══ INPUT

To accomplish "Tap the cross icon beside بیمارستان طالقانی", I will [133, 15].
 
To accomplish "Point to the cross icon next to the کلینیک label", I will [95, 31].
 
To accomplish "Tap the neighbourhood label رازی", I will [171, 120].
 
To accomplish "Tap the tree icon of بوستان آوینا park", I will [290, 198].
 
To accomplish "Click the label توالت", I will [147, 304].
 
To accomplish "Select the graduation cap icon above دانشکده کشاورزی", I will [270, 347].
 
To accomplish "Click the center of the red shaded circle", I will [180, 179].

════
══ INPUT

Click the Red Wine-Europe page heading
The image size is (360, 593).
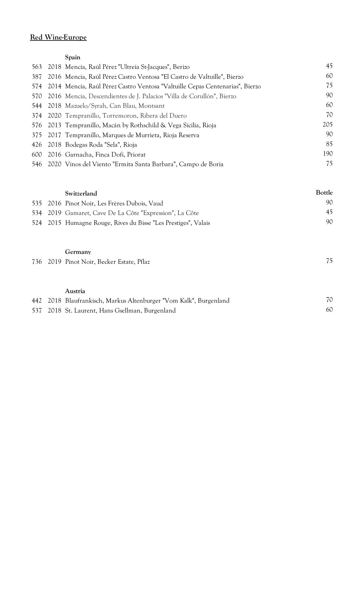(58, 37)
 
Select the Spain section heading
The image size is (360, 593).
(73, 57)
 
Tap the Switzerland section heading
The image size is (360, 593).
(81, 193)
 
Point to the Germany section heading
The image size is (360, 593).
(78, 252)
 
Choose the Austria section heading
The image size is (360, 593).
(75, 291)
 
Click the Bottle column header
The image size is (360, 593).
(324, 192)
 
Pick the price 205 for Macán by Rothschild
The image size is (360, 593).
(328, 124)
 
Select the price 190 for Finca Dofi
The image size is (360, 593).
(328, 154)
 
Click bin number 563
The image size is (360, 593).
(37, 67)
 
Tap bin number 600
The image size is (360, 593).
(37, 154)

════
══ INPUT

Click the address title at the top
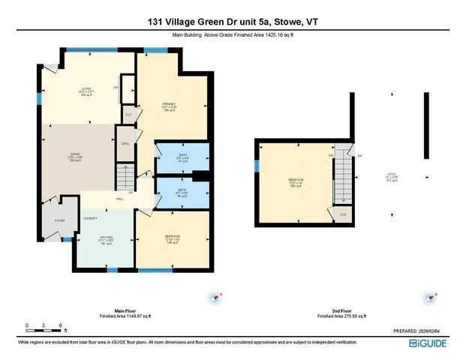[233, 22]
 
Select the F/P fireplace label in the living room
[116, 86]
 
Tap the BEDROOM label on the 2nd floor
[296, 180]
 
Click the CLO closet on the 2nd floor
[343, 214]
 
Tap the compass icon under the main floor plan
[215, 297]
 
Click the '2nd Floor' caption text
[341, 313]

════

# [THE REQUEST]
Rescale the rows above, everything from the line containing "will [133, 15]." down to the line containing "will [290, 198].", both ends included. Write out each of these lines again with its request, multiplying every answer coordinate by 0.75 and rounding to whole numbers, halves up.

# [RESPONSE]
To accomplish "Tap the cross icon beside بیمارستان طالقانی", I will [100, 11].
 
To accomplish "Point to the cross icon next to the کلینیک label", I will [71, 23].
 
To accomplish "Tap the neighbourhood label رازی", I will [128, 90].
 
To accomplish "Tap the tree icon of بوستان آوینا park", I will [218, 149].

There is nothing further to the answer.